The Red Duster The Merchant Navy Crest

ss CITY OF CAIRO

A tribute to the British Merchant Navy - they also served!

The Ellerman Hall vessel ss CITY OF CAIRO torpedoed on 6th November 1942

Mrs. Margaret Gordon's Letter

This is a copy of a letter sent to Maude Humphreys, the mother of second radio officer Thomas Alfred Vaughan Humpreys on the 24th October 1943 by Margaret Gordon. Sparkie Humphreys, No.1 lifeboat, died at sea on 18th December 1942.

I am very grateful to Frank Davies, for permission to show it on this site. The letter was given to Frank's mum by Maude in the last months of her life. Frank says: "After my mum died I kept the letter, not knowing why, but, with a feeling that it might be of value to someone. I Googled Margaret Gordon and arrived at your website, as I've been reading I have been overwhelmed in so many ways."

Mrs Gordon was the only survivor of lifeboat No.1 and wrote many such letters to the relatives of those who did not survive. In Washington D.C., in 1944, Mrs. Gordon was awarded the BEM(Civ) for her courage and service in the lifeboat.


Mrs. C. J. Gordon,
124 Central Avenue,
Sea Cliff,
NEW YORK, U.S.A.
24th October 1943.


Dear Mrs. Humphreys,

I am writing to you because I feel that you might like to hear from me - I am now the only survivor of the lifeboat in which your son lost his life last December. I hesitated for a time because I feared that a letter of this kind might only upset you - but now I feel that perhaps it might help you to know a little about what happened.

When our ship was torpedoed "Sparkie" (as we called him) was on watch and stayed on board till the last possible moment, sending off distress signals. He was amongst the last to leave the ship with a number of other men and the Captain in a half submerged lifeboat. This boat was upset when the ship sank, but a number of them were picked up by other boats. The next day Sparkie was transferred to our boat in exchange for some of the women and babies who could not remain because ours was the smallest boat and Knocker Whyte the officer in charge needed help in sailing it.

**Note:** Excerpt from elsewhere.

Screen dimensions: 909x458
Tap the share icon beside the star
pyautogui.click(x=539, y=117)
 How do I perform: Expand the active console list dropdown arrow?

For the first few weeks Sparkie was a tremendous help to us. He was cheerful and resourceful and helped to keep our spirits up, and he was such an expert with the signalling torch at night. It was always very difficult to keep in touch with the other boats at night and eventually we got separated from the boat that carried the sextant, and after about ten days we were sailing the ocean alone.

We had plenty of food on the boat but very little water so we could only issue a small ration each day. Towards the end of November the strain and monotony began to tell on some of the men and one or two gave up all hope of being saved. I don't think Sparkie ever did that but he began to grow weaker physically, and for the last couple of weeks he lay under the cover in the bow and I think he slept a great deal of the time. He seemed to find it difficult to eat, in spite of our efforts to help him by giving him extra water and mixing the dry rations with water. He even found it difficult to take the Horlicks "milk" and pemmican "soup" that we mixed up for sick men.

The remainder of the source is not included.